A new revelation surfaced about Mitt Romney Thursday (October 25), revealing yet another step he took as Massachusetts governor to thwart equal treatment of gays in the state.
The Boston Globe said it was able to obtain records from an anonymous source this month that shows then Governor Romney tried to block the state Registry of Vital Records and Statistics from complying with a state supreme court decision that allowed same-sex couples to marry. The court decision required all state agencies revised documents necessary to comply with the court’s ruling and, for the Registry, that meant revising birth certificate forms to accommodate the designation of two same-sex parents instead of only a “mother” and a “father.”
The Globe said the Registry sought to change the word “father” on the birth certificate form and have it say “father or second parent” instead, in recognition of the fact that many lesbian couples were and would continue to use the forms. The Globe said Romney rejected the plan and instructed his legal staff to individually review the birth certificate applications of every same-sex couple.
“Only after winning approval from Romney’s lawyers,” said the Globe, “could hospital officials and town clerks…cross out by hand the word ‘father’ …and write in ‘second parent’.”
The Globe said it discovered the effort after reviewing dozens of emails and legal memos sent between the governor’s office and lawyers at the state Department of Health, which includes the Registry. In a December 13, 2004, email to Romney’s general counsel Mark Nielsen, the DPH’s deputy general counsel Peggy Wiesenberg warned that Romney’s instructions violated state law and compromised “the integrity of the vital record-keeping system.”
According to the Globe, Wiesenberg warned the Romney administration that Romney’s plan would likely pose problems for the children of same-sex couples later in life when they registered for school, applied for a passport or driver’s license, or registered to vote.
The Globe found few instances of Romney’s actions leading to a denial of a proper birth certificate for a child of a same-sex couple. Wiesenberg’s email refers to at least 23 cases of lesbian couples giving birth to children conceived using anonymous donors. But in all 23 of those cases, according to Wiesenberg’s email, Romney’s General Counsel “instruct[ed] the hospital to list mother & same sex spouse as the second parent on the child’s birth certificate.”

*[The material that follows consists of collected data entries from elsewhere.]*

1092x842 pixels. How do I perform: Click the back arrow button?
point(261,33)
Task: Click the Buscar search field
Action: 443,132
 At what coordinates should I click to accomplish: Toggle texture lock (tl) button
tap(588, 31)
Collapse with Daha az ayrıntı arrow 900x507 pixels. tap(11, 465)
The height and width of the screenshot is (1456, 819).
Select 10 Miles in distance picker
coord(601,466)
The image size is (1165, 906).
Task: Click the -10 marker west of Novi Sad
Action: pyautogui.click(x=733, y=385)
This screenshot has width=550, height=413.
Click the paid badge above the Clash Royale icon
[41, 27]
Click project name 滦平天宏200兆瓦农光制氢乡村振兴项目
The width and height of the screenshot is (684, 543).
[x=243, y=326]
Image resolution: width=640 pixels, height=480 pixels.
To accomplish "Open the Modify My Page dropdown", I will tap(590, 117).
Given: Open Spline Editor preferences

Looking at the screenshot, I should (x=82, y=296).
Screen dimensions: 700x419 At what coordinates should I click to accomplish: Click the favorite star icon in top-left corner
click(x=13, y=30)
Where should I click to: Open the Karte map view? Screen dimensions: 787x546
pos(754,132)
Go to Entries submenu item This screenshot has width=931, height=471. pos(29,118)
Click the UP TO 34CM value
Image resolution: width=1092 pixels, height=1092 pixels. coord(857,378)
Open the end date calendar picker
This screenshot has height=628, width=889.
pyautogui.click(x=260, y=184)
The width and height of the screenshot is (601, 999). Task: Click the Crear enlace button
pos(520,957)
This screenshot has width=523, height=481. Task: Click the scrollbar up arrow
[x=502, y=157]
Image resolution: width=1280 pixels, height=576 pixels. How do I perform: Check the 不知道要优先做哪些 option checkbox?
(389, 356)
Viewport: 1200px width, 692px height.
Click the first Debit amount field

However, the Globe did find one instance in which a lesbian couple asked that the second parent be identified as “wife,” instead of “second parent.” That request, according to the Globe, was denied. And in a second case, Romney’s chief legal counsel Brian Leske rejected a request to list both same-sex parents on the birth certificate because the parents were not married.
Romney led an unsuccessful effort as governor of Massachusetts to push the legislature to try and overturn the historic 2003 state supreme court ruling in Goodridge that said the state constitution requires treating same-sex couples the same as straight couples in the issuance of marriage licensing. He also testified before Congress in favor of a U.S. constitutional amendment to ban same-sex marriage. And he quashed an existing governor’s council to advise ways to help LGBT young people.
The Globe said birth certificates revised to comply with the Goodridge decision did not become available until after Democratic Governor Deval Patrick took office in January 2007.
The Globe said that, in June, it formally requested records related to the Romney administration’s deliberations on birth certificates but that the Department of Public Health “withheld most of the documents,” saying they reflected information protected by the attorney-client privilege. The documents were later provided to the Globe from “a source who requested anonymity.”